- Born: Noralma Beatriz Vera Arrata August 28, 1936 (age 89) Guayaquil, Ecuador
- Occupations: Prima ballerina, Choreographer
- Spouse: Patricio Cueva Jaramillo

= Noralma Vera Arrata =

Ecuadorian prima ballerina (born 1936)

Noralma Vera Arrata (born 28 August 1936) is a former Ecuadorian prima ballerina and choreographer.

Vera Arrata was born in Guayaquil, Ecuador where she grew up as the only daughter among three sons of the distinguished politician and former Culture minister Alfredo Vera Vera and his wife, Baltita Arrata Macias.
She comes from a prominent intellectual family in the country. Her brother, Alfredo Vera Arrata, is a former Education minister and Minister of Interior of Ecuador. Her uncle was the writer Pedro Jorge Vera.
Noralma Vera married 1959 the painter Patricio Cueva Jaramillo in Ecuador in order to departure with him to Cuba. Her father-in-law was the politician Carlos Cueva Tamaríz.

== Education and career ==

She began to dance in 1945 in Guayaquil. On February 21, 1957 she traveled to London due to a scholarship to perfectionate her dancing at The Royal Ballet. By then, Vera was already a prominent figure in her home country and her departure was well publicitied in the media. She danced 1958 in Paris under Gzovsky and Jeanine Charrat. 1960 she went to Cuba with her husband, where she worked with Alicia Alonso until 1968 when she returned to her home country.

In 1968 she presented Affirmation, a ballet with music by Carlos Chávez. Her interest for modern dance took her to introduce the Graham technique for contemporary dance in Ecuador, which she had learned in 1972 at the Martha Gram Dance School in New York City.
The Ecuadorian National Ballet Company was created on 7 June 1976 in Quito and Noralma Vera, by then Director of the National Dance Institute, was elected as part of the Directors Board.
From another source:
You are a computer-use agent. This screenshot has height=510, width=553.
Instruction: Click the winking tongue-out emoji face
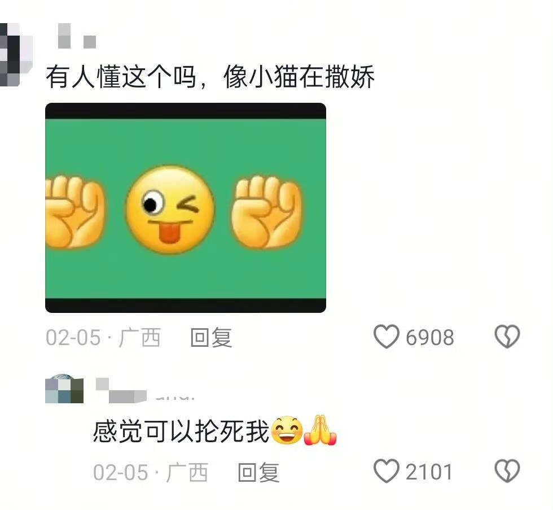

Vera founded in 1978 her own ballet company and academy in her home city.
After retiring from active dancing, Vera worked as a diplomat in Mexico and Cuba.

==Awards==
- Distinción al Mérito Artístico (1955)
- Premio Latinoamericano de Ballet (1956)
- Reconocimiento al Mérito Artístico, Subsecretaria de Cultura (1994)

==Trivia==
It is said that her father invented the name Noralma for her. Today many women in the country are named Noralma after her.